I try to scramble away from him, but he follows after me. He drags his feet in the dirt and kicks the dust up at me. I feel my back bump hard against Whale’s Jaw. I place my arms over my face to protect myself. “Leave me alone!” I shout at him.

He starts laughing. “I’m just messing with you!” He reaches down and helps me up. “But you should have seen the look on your face.”

I brush myself off but I keep my eyes on him just in case he jumps at me again.

“You sure were ready to run away. Like a little bunny rabbit. Your family’s got a rabbit and a cricket. A rabbit, a cricket, and a crazy old grandma.”

Again he goes silent. He’s studying me. Studying me the way you’d study an anthill before kicking it. Studying me the way you’d study the ants afterward to see how they’d react.

“I can’t tell you how glad I am that my father didn’t raise me to be like you,” he says.

Now I don’t care how much potential for violence he might have. He can say what he wants about me, but he should leave my family out of it. “My family has always been good to you. They’ve always kept a seat at the table for you. My father … well, he’s been like a second father to you.”

“Maybe,” he says. He reaches into his pocket and pulls
out a pack of cigarettes. He lights one and pulls a few drags off it as he watches me.

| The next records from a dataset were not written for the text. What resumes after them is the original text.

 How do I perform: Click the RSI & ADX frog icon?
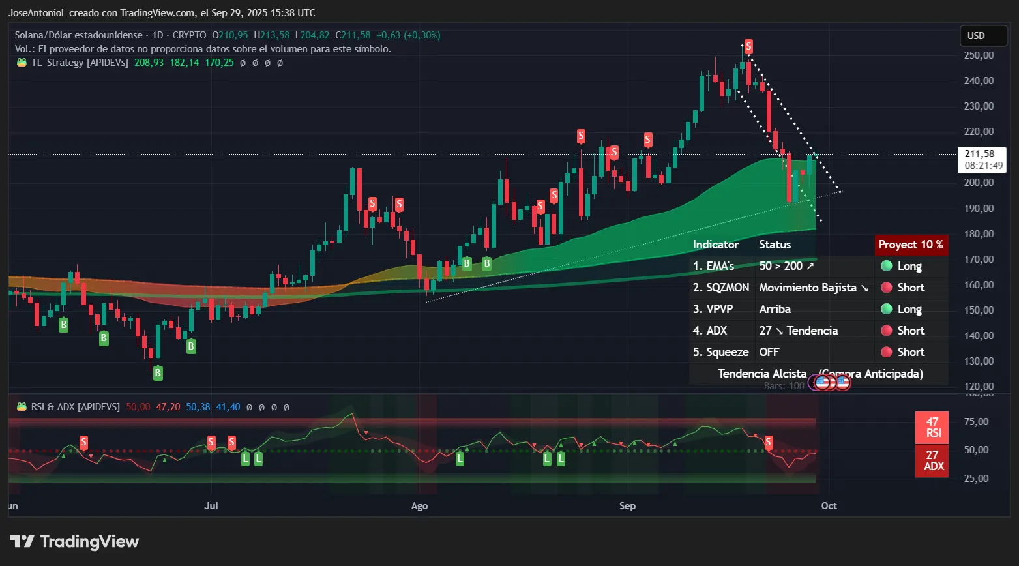pos(23,406)

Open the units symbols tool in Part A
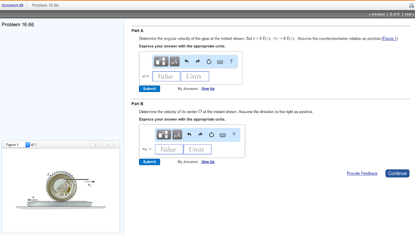174,62
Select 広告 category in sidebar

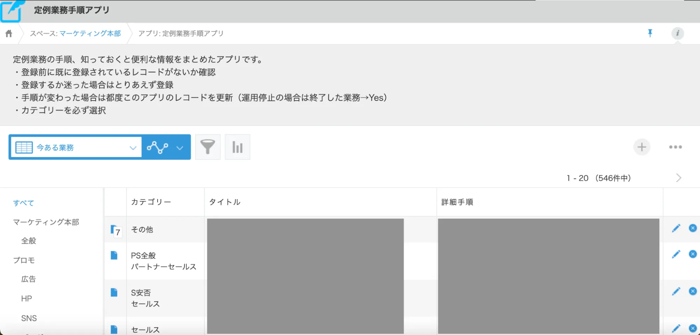coord(28,279)
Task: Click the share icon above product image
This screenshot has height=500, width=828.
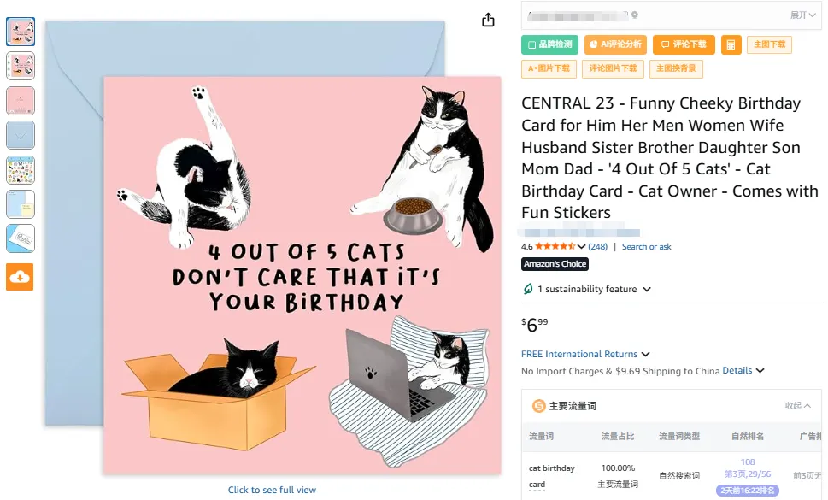Action: point(488,20)
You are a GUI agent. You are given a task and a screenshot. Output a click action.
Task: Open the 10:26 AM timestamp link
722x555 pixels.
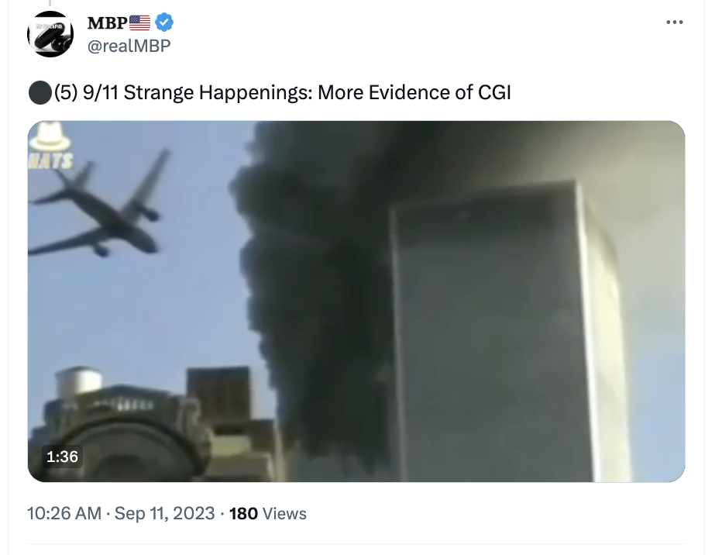pyautogui.click(x=64, y=514)
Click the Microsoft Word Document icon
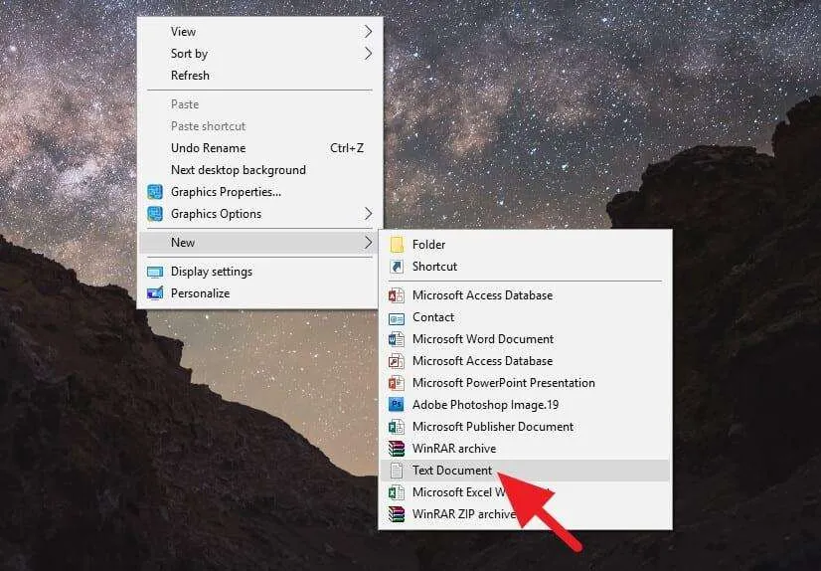 pyautogui.click(x=397, y=339)
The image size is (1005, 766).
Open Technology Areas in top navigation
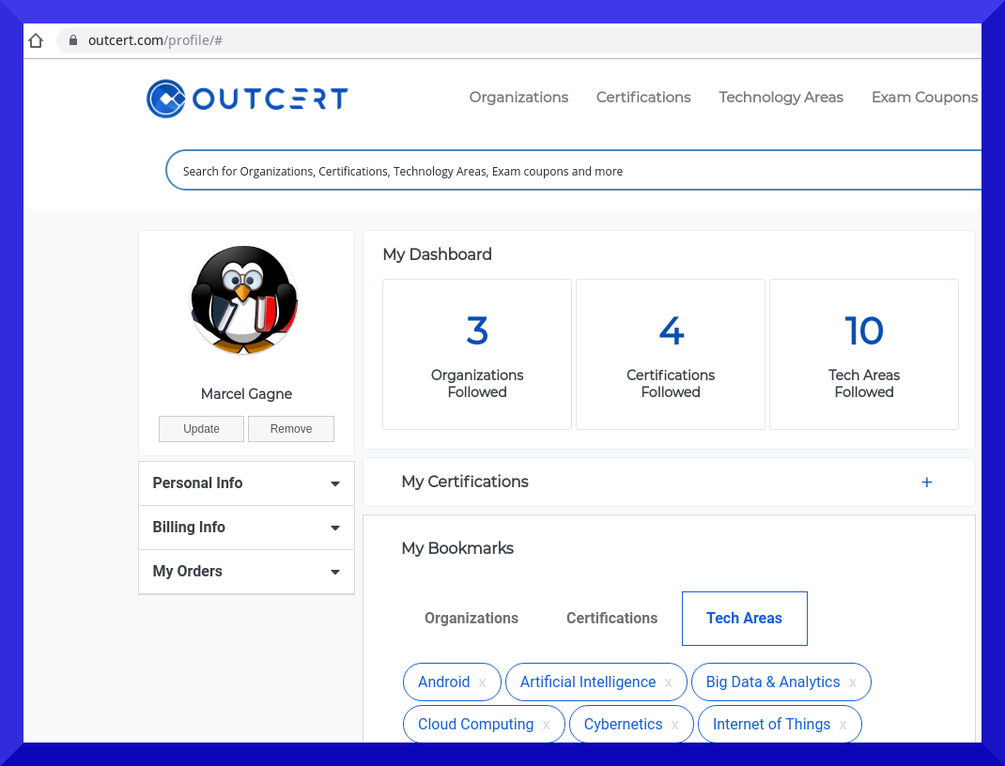[x=781, y=98]
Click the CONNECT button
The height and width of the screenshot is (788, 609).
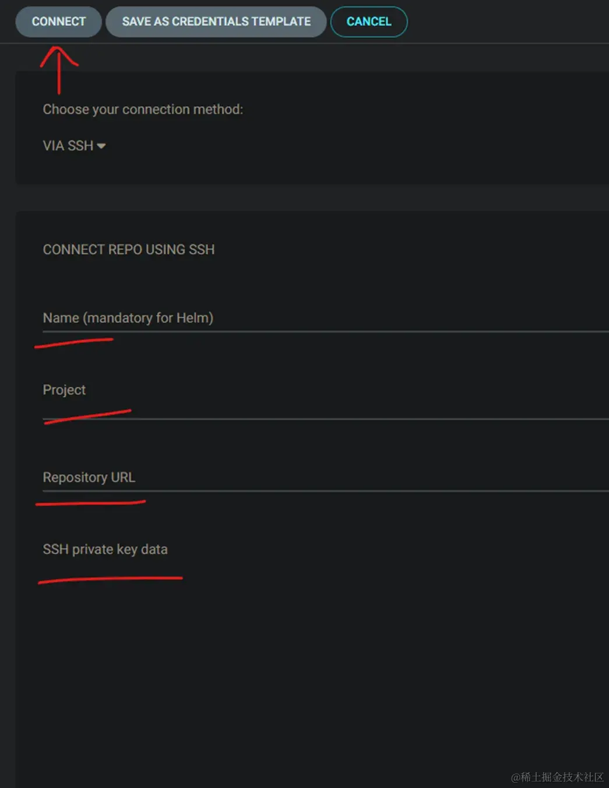58,22
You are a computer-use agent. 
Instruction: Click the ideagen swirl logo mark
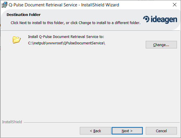coord(146,19)
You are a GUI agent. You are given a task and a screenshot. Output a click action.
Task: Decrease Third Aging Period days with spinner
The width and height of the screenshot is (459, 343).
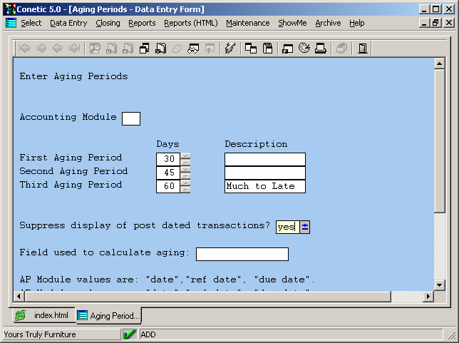[x=186, y=190]
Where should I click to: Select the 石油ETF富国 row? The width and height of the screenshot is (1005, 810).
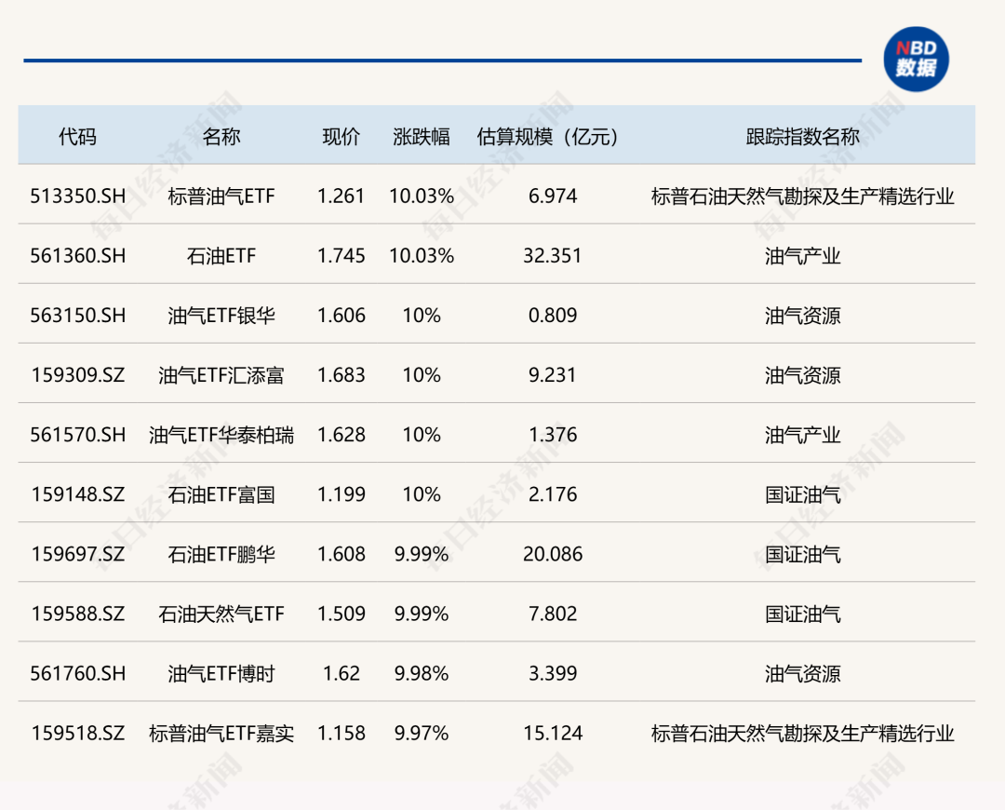click(221, 494)
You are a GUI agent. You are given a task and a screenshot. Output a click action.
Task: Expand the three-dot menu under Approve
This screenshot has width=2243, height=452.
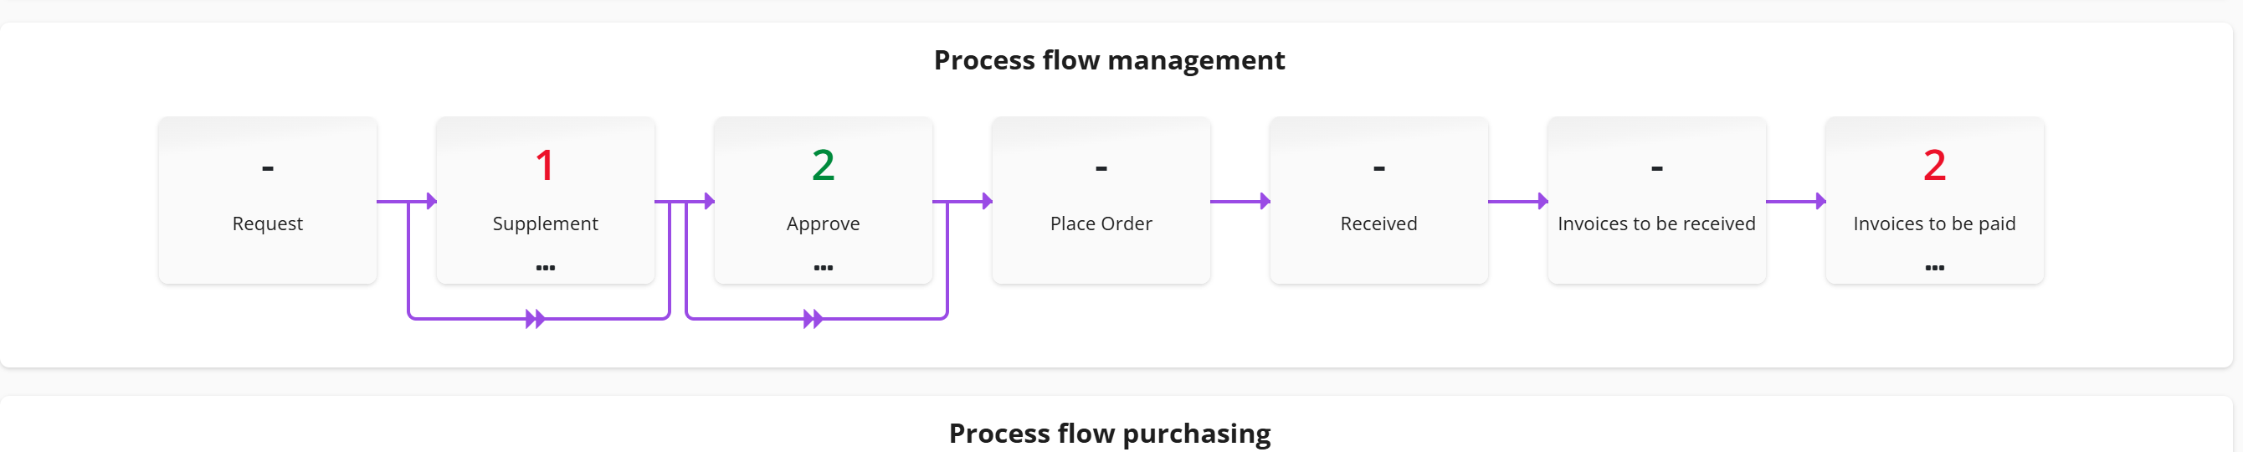823,267
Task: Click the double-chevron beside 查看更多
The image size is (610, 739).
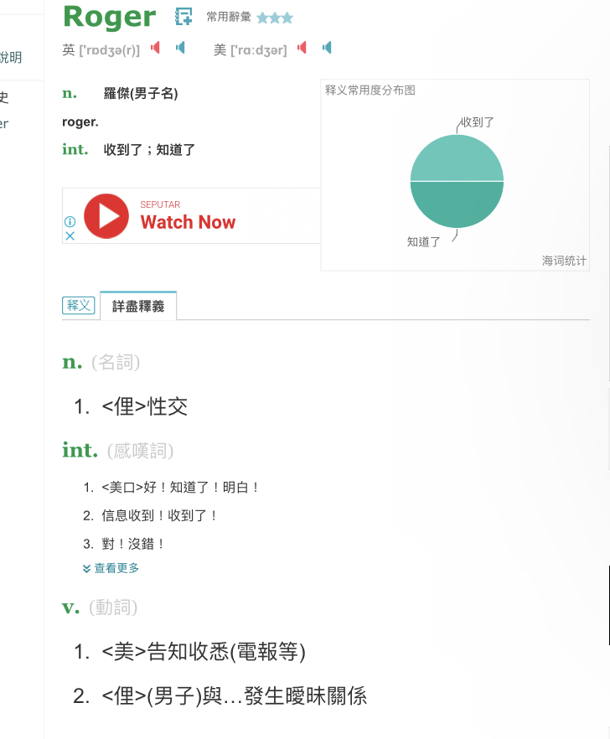Action: [86, 569]
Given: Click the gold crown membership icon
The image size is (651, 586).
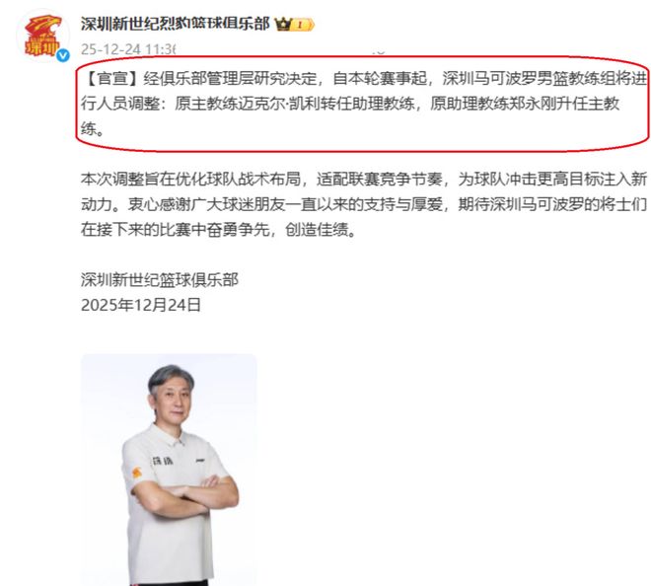Looking at the screenshot, I should [x=283, y=25].
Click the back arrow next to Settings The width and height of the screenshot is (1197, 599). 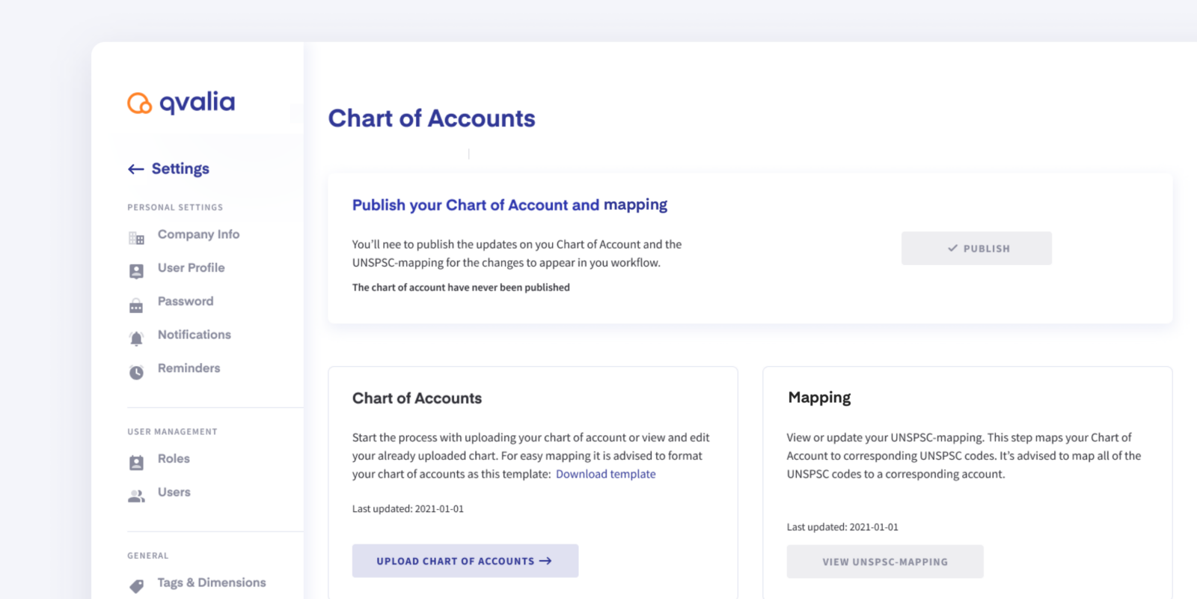[x=135, y=168]
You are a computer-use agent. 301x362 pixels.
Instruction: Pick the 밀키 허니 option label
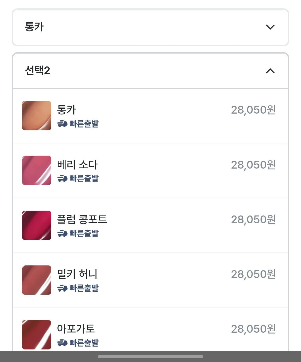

“Enough of this,” he says. “I’m going to ask you one last time. Are you going to hang with those little brats all summer? Come out with me tonight. We’re not doing anything except driving around, maybe heading up to Tucker’s Corner. There’s a lake out there that people go out and party at. Or maybe we’ll all just drive … wherever. It doesn’t matter.”

“No. No thanks.”

He walks up to me very slowly, watching to see if I’ll back away. He doesn’t stop until his face is inches from my face. “You smell, you know. You smell like, I don’t know. Like flowers?” He takes a long breath in through his nose. “Not perfume. Like some woman’s lilac water or something. Something someone’s grandmother would wear. You smell like an old woman trying to cover up her stink.” He takes a long drag off his cigarette, blows the smoke over me, then looks me up and down like I’m the most disgusting thing he’s ever seen. “I don’t like you anymore. And that’s something that you should remember the next time you see me.”

But this time it’s me staring. This time it’s me studying him. “That’s not true,” I say firmly. “And just so you know, our table is still open to you.”

He backs off, shaking his head. He turns and walks up the hill toward the Widow’s Stone. “I’m not that hungry anymore,” he calls back over his shoulder.